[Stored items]

——————

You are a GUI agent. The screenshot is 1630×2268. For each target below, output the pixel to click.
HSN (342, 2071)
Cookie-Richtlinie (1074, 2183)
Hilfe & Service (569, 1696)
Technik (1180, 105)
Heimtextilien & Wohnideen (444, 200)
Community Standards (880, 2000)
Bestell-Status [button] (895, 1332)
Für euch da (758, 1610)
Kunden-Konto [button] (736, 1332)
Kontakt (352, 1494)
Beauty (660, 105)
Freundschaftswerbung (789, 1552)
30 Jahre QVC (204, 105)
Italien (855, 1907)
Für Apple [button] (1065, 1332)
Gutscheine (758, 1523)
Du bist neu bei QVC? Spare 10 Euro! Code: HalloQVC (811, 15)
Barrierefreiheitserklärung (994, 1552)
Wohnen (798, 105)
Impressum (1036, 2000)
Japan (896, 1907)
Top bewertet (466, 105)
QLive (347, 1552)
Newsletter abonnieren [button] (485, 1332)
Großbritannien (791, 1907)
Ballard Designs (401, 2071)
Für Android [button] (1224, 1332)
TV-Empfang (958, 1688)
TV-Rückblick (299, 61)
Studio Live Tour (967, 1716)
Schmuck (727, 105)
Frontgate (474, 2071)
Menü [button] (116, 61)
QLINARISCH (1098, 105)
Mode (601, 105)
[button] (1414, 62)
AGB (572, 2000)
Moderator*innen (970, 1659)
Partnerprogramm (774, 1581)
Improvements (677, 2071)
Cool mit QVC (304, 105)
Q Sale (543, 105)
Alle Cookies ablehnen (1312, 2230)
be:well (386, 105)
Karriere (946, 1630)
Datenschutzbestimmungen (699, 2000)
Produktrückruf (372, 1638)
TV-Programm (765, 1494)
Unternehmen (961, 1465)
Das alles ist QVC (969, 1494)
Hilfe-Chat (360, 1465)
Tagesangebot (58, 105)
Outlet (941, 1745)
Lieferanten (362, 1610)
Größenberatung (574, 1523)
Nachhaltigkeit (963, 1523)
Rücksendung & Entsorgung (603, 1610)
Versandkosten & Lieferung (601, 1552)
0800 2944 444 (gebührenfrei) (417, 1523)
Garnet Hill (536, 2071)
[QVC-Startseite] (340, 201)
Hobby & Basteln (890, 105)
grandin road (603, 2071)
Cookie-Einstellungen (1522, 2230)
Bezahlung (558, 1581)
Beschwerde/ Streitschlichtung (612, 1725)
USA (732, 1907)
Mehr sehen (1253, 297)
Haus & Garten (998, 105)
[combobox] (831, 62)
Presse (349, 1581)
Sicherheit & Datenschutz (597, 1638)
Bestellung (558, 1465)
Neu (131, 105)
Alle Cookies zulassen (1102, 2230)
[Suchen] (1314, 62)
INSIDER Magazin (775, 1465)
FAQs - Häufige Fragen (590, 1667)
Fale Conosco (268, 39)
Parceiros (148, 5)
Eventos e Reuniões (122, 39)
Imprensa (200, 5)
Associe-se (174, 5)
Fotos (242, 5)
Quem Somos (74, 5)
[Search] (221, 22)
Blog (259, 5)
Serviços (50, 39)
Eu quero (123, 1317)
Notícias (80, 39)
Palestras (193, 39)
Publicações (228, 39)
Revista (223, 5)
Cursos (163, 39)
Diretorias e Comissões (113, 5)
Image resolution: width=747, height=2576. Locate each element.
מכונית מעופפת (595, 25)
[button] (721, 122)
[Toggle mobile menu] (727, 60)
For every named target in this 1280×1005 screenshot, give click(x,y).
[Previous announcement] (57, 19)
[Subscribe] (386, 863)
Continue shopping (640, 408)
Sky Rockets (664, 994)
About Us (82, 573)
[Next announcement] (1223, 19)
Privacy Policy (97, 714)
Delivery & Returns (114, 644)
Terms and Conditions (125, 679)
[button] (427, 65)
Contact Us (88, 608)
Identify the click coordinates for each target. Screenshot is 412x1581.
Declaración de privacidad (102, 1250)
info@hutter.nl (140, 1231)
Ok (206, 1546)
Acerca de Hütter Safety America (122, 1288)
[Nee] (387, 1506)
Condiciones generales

——————

▶ To do
Print the records above again, every one, exactly as written.

▶ Output of the exercise
You are a GUI agent. The screenshot is 1630×2268. For each target below, output the pixel to click.
HSN (342, 2071)
Cookie-Richtlinie (1074, 2183)
Hilfe & Service (569, 1696)
Technik (1180, 105)
Heimtextilien & Wohnideen (444, 200)
Community Standards (880, 2000)
Bestell-Status [button] (895, 1332)
Für euch da (758, 1610)
Kunden-Konto [button] (736, 1332)
Kontakt (352, 1494)
Beauty (660, 105)
Freundschaftswerbung (789, 1552)
30 Jahre QVC (204, 105)
Italien (855, 1907)
Für Apple [button] (1065, 1332)
Gutscheine (758, 1523)
Du bist neu bei QVC? Spare 10 Euro! Code: HalloQVC (811, 15)
Barrierefreiheitserklärung (994, 1552)
Wohnen (798, 105)
Impressum (1036, 2000)
Japan (896, 1907)
Top bewertet (466, 105)
QLive (347, 1552)
Newsletter abonnieren [button] (485, 1332)
Großbritannien (791, 1907)
Ballard Designs (401, 2071)
Für Android [button] (1224, 1332)
TV-Empfang (958, 1688)
TV-Rückblick (299, 61)
Studio Live Tour (967, 1716)
Schmuck (727, 105)
Frontgate (474, 2071)
Menü [button] (116, 61)
QLINARISCH (1098, 105)
Mode (601, 105)
[button] (1414, 62)
AGB (572, 2000)
Moderator*innen (970, 1659)
Partnerprogramm (774, 1581)
Improvements (677, 2071)
Cool mit QVC (304, 105)
Q Sale (543, 105)
Alle Cookies ablehnen (1312, 2230)
be:well (386, 105)
Karriere (946, 1630)
Datenschutzbestimmungen (699, 2000)
Produktrückruf (372, 1638)
TV-Programm (765, 1494)
Unternehmen (961, 1465)
Das alles ist QVC (969, 1494)
Hilfe-Chat (360, 1465)
Tagesangebot (58, 105)
Outlet (941, 1745)
Lieferanten (362, 1610)
Größenberatung (574, 1523)
Nachhaltigkeit (963, 1523)
Rücksendung & Entsorgung (603, 1610)
Versandkosten & Lieferung (601, 1552)
0800 2944 444 (gebührenfrei) (417, 1523)
Garnet Hill (536, 2071)
[QVC-Startseite] (340, 201)
Hobby & Basteln (890, 105)
grandin road (603, 2071)
Cookie-Einstellungen (1522, 2230)
Bezahlung (558, 1581)
Beschwerde/ Streitschlichtung (612, 1725)
USA (732, 1907)
Mehr sehen (1253, 297)
Haus & Garten (998, 105)
[combobox] (831, 62)
Presse (349, 1581)
Sicherheit & Datenschutz (597, 1638)
Bestellung (558, 1465)
Neu (131, 105)
Alle Cookies zulassen (1102, 2230)
[Suchen] (1314, 62)
INSIDER Magazin (775, 1465)
FAQs - Häufige Fragen (590, 1667)
Fale Conosco (268, 39)
Parceiros (148, 5)
Eventos e Reuniões (122, 39)
Imprensa (200, 5)
Associe-se (174, 5)
Fotos (242, 5)
Quem Somos (74, 5)
[Search] (221, 22)
Blog (259, 5)
Serviços (50, 39)
Eu quero (123, 1317)
Notícias (80, 39)
Palestras (193, 39)
Publicações (228, 39)
Revista (223, 5)
Cursos (163, 39)
Diretorias e Comissões (113, 5)
Image resolution: width=747, height=2576. Locate each element.
מכונית מעופפת (595, 25)
[button] (721, 122)
[Toggle mobile menu] (727, 60)
For every named target in this 1280×1005 screenshot, give click(x,y).
[Previous announcement] (57, 19)
[Subscribe] (386, 863)
Continue shopping (640, 408)
Sky Rockets (664, 994)
About Us (82, 573)
[Next announcement] (1223, 19)
Privacy Policy (97, 714)
Delivery & Returns (114, 644)
Terms and Conditions (125, 679)
[button] (427, 65)
Contact Us (88, 608)
Identify the click coordinates for each target. Screenshot is 412x1581.
Declaración de privacidad (102, 1250)
info@hutter.nl (140, 1231)
Ok (206, 1546)
Acerca de Hütter Safety America (122, 1288)
[Nee] (387, 1506)
Condiciones generales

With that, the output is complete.